This was the last place the awestruck children and disbelieving adults expected to see Aaron Brooks, shivering in the near-freezing New Orleans night, a cup of lukewarm hot chocolate in his hand, his breath forming clouds of vapor. The kids stood off to the side whispering, while the adults seated nearby stared. Didn't the young quarterback, who saved the season for the surprising Saints, have anything better to do three days before the team's most important game in a decade than sit in the muddy backyard of the Waldo Burton Boys' Home, a school for disadvantaged kids, and watch a Christmas pageant?
"It's simple," Brooks explained as the Waldo Burton choir launched into The Twelve Days of Christmas. "I told Jaret I'd be here, and I would never let him down."
Scanning the choir, Brooks's eyes locked on Jaret, a panic-stricken 11-year-old who would soon herald the all-important three French hens. "Look at him," said Brooks, waving at the freckle-faced boy to whom he serves as a Big Brother. "He needs me." Spotting Brooks, Jaret broke into a wide grin. Moments later his lines were flawlessly delivered.
After the show, Brooks signed autographs as the bashful Jaret clung to one leg. "I needed this," Brooks said. "It's what makes me happy."
In New Orleans 'tis the season to be happy—and for the Saints and their fans, that blissful state has seldom been achieved in December. Much of the credit goes to Brooks, the second-year quarterback who on Sunday continued his meteoric ascent from obscurity by passing for 285 yards with no interceptions in leading the Saints to a 23-7 victory over the Atlanta Falcons before a sellout crowd at the Superdome. New Orleans is 10-5 and champion of the NFC West. The Saints finish their regular season this Sunday in New Orleans against the St. Louis Rams.
When Jeff Blake, the Saints' starting quarterback, injured his right foot on Nov. 19 against the Oakland Raiders and was lost for the season—one week after tailback Ricky Williams had been shelved with a broken right ankle—New Orleans seemed to be finished.
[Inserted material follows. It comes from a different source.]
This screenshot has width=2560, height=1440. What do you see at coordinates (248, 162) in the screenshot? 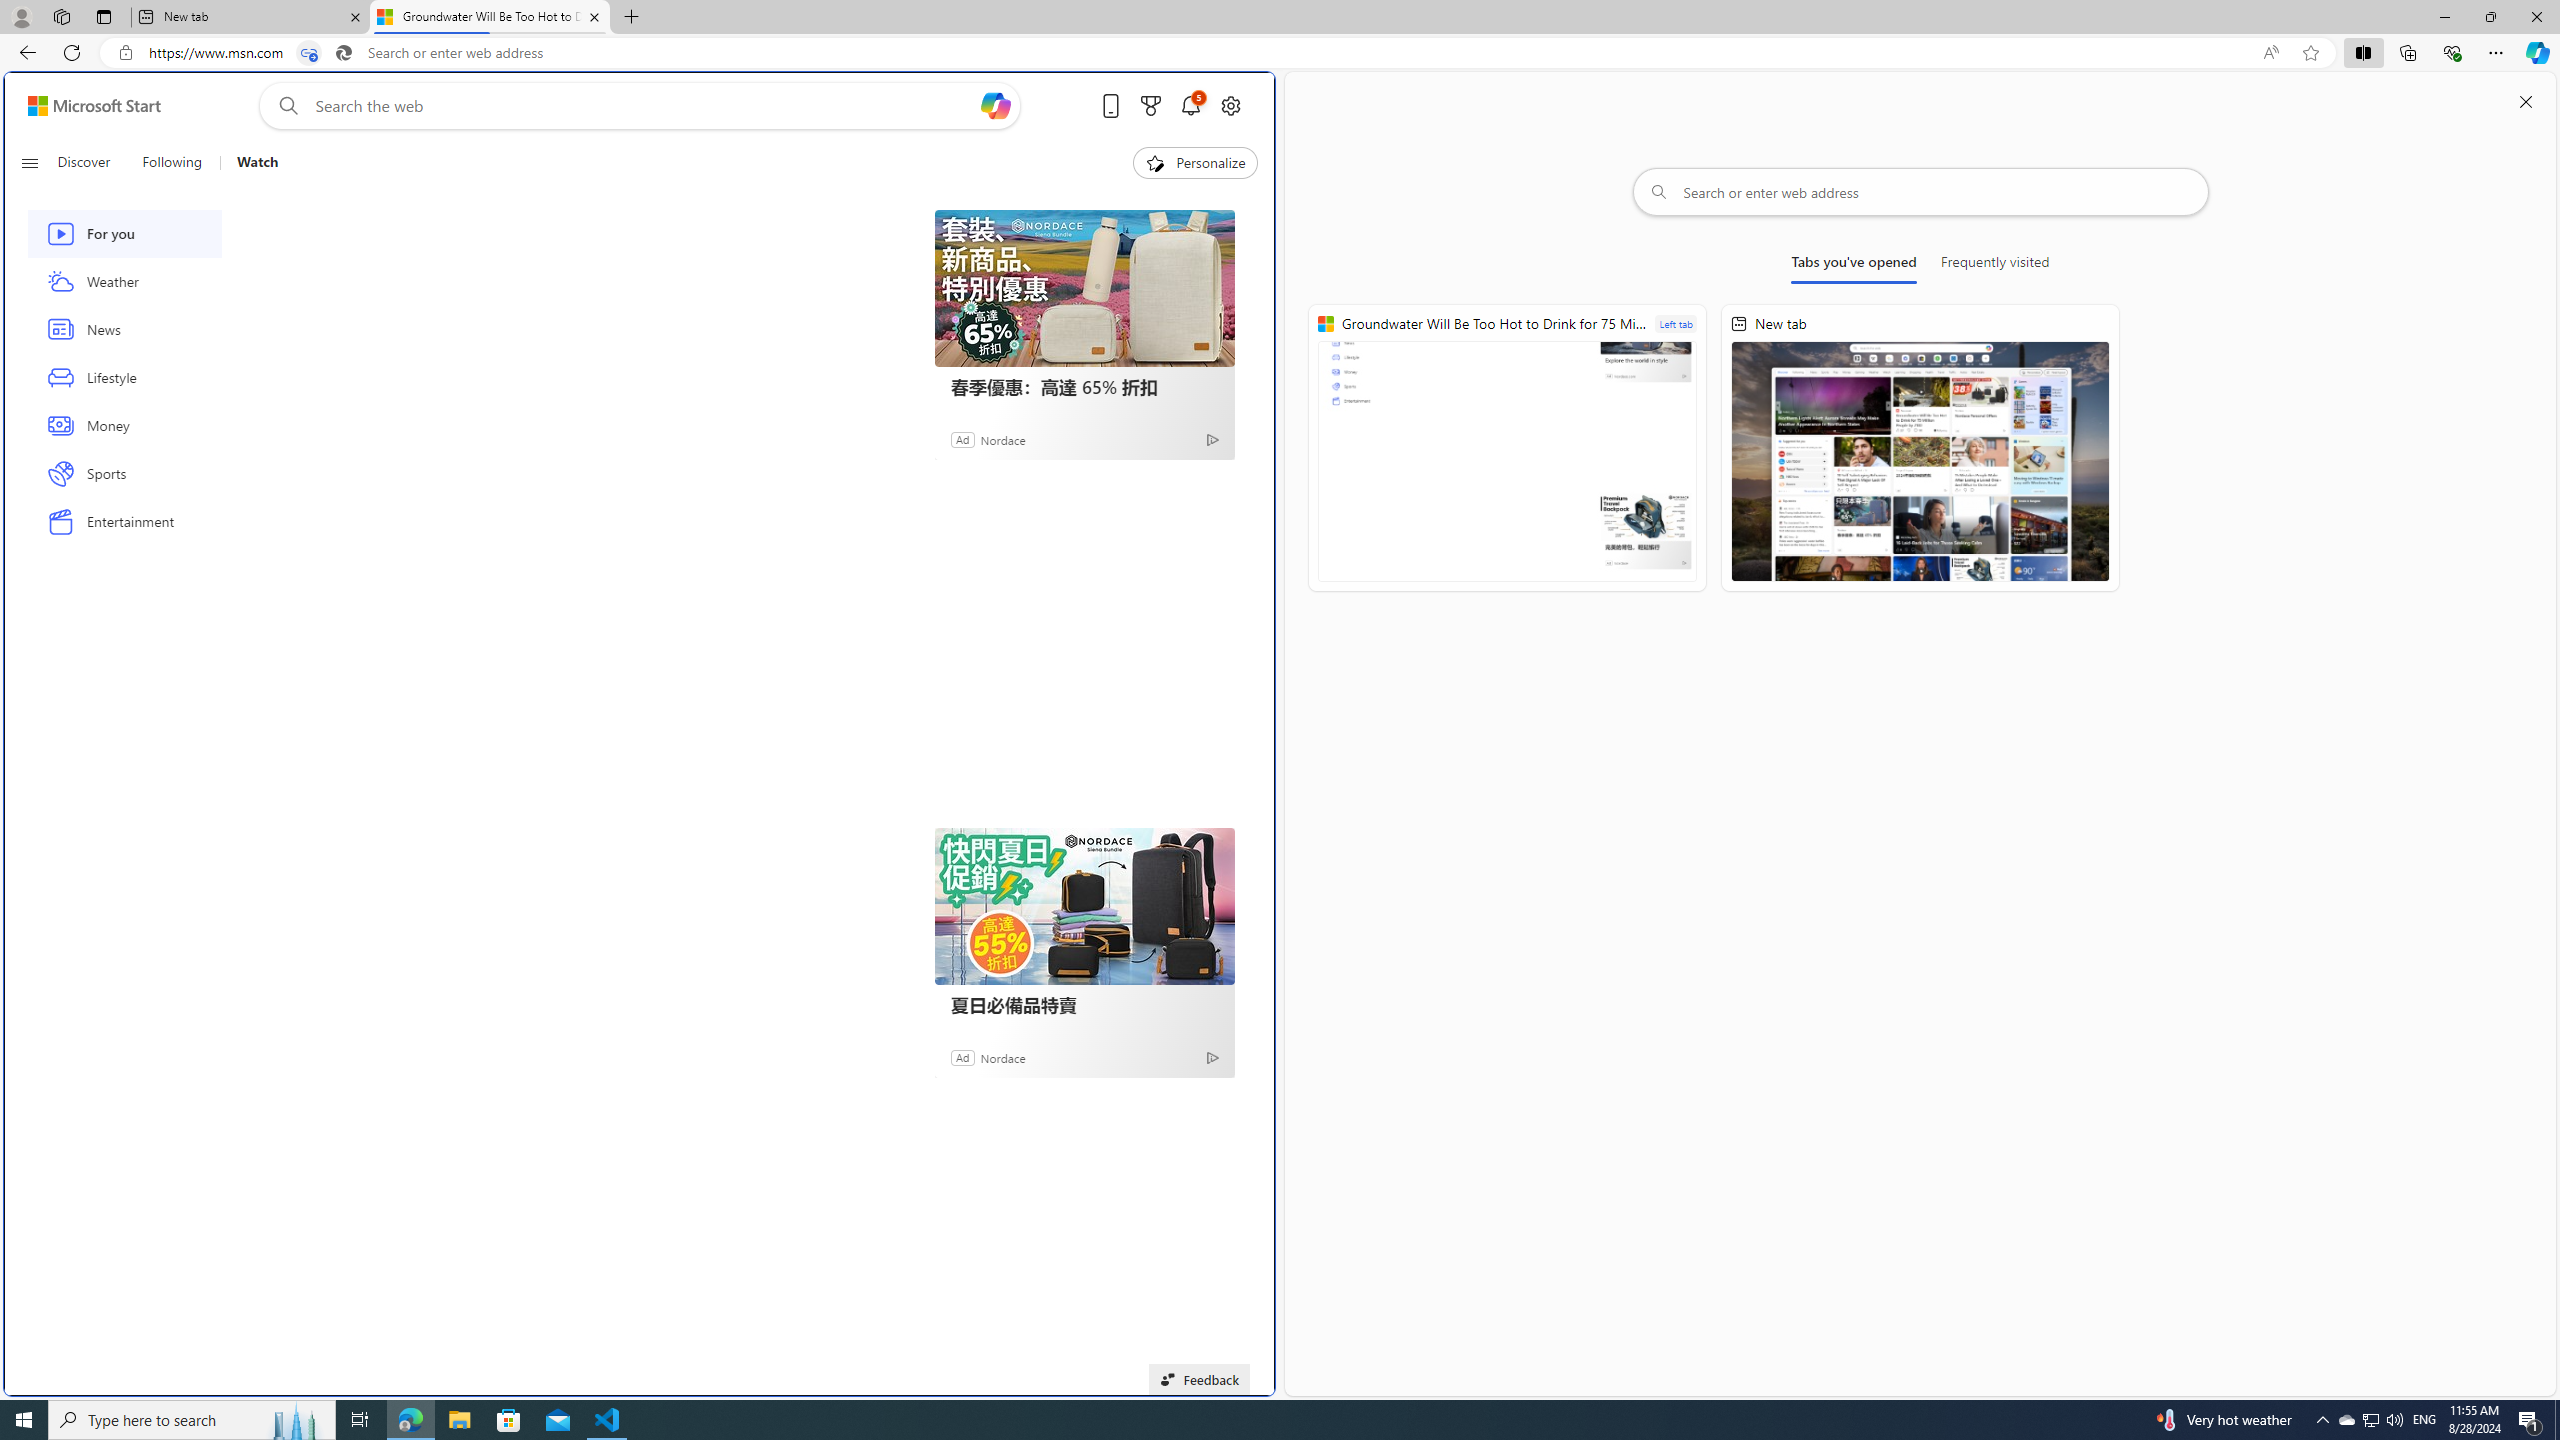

But in the four games since, Brooks, who a year ago was the third-string quarterback in Green Bay, has done the unthinkable: He's led the Saints to the playoffs for the first time since 1992 and become so popular that area stores can't keep his number 2 jersey in stock.
"I've wanted to watch him play from the moment he arrived, but I never thought it would be so soon," says New Orleans general manager Randy Mueller, who pursued Brooks for several months before, on July 31, trading a third-round draft pick and linebacker K.D. Williams for Brooks and tight end Lamont Hall. "I don't want to overstate this, but with his ability to beat you with his arm or his legs, he reminds me of a young John Elway."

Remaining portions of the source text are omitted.